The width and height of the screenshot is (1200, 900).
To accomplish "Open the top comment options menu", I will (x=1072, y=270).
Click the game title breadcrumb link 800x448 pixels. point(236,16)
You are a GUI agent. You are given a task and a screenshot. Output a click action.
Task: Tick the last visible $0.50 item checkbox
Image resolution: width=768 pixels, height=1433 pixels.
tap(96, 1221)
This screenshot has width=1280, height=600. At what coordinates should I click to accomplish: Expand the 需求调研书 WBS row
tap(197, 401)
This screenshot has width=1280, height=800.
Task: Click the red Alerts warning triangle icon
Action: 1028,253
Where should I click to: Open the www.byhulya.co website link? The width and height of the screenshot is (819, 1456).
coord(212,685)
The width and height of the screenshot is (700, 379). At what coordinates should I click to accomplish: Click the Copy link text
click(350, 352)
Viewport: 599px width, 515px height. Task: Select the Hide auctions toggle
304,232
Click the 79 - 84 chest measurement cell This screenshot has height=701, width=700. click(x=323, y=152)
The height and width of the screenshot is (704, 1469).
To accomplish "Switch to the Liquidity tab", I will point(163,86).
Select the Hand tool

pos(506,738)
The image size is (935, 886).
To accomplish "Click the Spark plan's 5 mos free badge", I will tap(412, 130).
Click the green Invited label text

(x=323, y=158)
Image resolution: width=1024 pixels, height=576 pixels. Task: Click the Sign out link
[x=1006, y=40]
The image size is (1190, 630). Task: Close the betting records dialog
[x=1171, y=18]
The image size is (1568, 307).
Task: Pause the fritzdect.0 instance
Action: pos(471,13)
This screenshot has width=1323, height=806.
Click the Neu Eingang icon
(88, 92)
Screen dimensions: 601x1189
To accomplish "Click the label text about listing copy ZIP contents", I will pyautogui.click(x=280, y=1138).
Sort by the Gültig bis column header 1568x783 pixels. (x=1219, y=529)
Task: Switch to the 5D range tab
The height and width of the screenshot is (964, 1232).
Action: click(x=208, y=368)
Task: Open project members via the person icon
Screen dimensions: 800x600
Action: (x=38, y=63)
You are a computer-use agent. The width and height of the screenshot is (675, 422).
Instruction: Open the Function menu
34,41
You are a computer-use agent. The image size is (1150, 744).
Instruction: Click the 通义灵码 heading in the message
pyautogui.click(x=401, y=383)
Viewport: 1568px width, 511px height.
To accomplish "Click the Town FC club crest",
^^^^^^^^
» WHAT IS BEING ASKED: All lines of the data above must be repeated exactly.

» ANSWER TO THE PROBLEM:
The width and height of the screenshot is (1200, 900).
To accomplish "Open the top comment options menu", I will (x=1072, y=270).
Click the game title breadcrumb link 800x448 pixels. point(236,16)
You are a GUI agent. You are given a task and a screenshot. Output a click action.
Task: Tick the last visible $0.50 item checkbox
Image resolution: width=768 pixels, height=1433 pixels.
tap(96, 1221)
This screenshot has width=1280, height=600. At what coordinates should I click to accomplish: Expand the 需求调研书 WBS row
tap(197, 401)
This screenshot has width=1280, height=800.
Task: Click the red Alerts warning triangle icon
Action: 1028,253
Where should I click to: Open the www.byhulya.co website link? The width and height of the screenshot is (819, 1456).
coord(212,685)
The width and height of the screenshot is (700, 379). At what coordinates should I click to accomplish: Click the Copy link text
click(350, 352)
Viewport: 599px width, 515px height. Task: Select the Hide auctions toggle
304,232
Click the 79 - 84 chest measurement cell This screenshot has height=701, width=700. click(x=323, y=152)
The height and width of the screenshot is (704, 1469).
To accomplish "Switch to the Liquidity tab", I will point(163,86).
Select the Hand tool

pos(506,738)
The image size is (935, 886).
To accomplish "Click the Spark plan's 5 mos free badge", I will tap(412, 130).
Click the green Invited label text

(x=323, y=158)
Image resolution: width=1024 pixels, height=576 pixels. Task: Click the Sign out link
[x=1006, y=40]
The image size is (1190, 630). Task: Close the betting records dialog
[x=1171, y=18]
The image size is (1568, 307).
Task: Pause the fritzdect.0 instance
Action: pos(471,13)
This screenshot has width=1323, height=806.
Click the Neu Eingang icon
(88, 92)
Screen dimensions: 601x1189
To accomplish "Click the label text about listing copy ZIP contents", I will pyautogui.click(x=280, y=1138).
Sort by the Gültig bis column header 1568x783 pixels. (x=1219, y=529)
Task: Switch to the 5D range tab
The height and width of the screenshot is (964, 1232).
Action: click(x=208, y=368)
Task: Open project members via the person icon
Screen dimensions: 800x600
Action: (x=38, y=63)
You are a computer-use agent. The width and height of the screenshot is (675, 422).
Instruction: Open the Function menu
34,41
You are a computer-use agent. The image size is (1150, 744).
Instruction: Click the 通义灵码 heading in the message
pyautogui.click(x=401, y=383)
Viewport: 1568px width, 511px height.
To accomplish "Click the Town FC club crest",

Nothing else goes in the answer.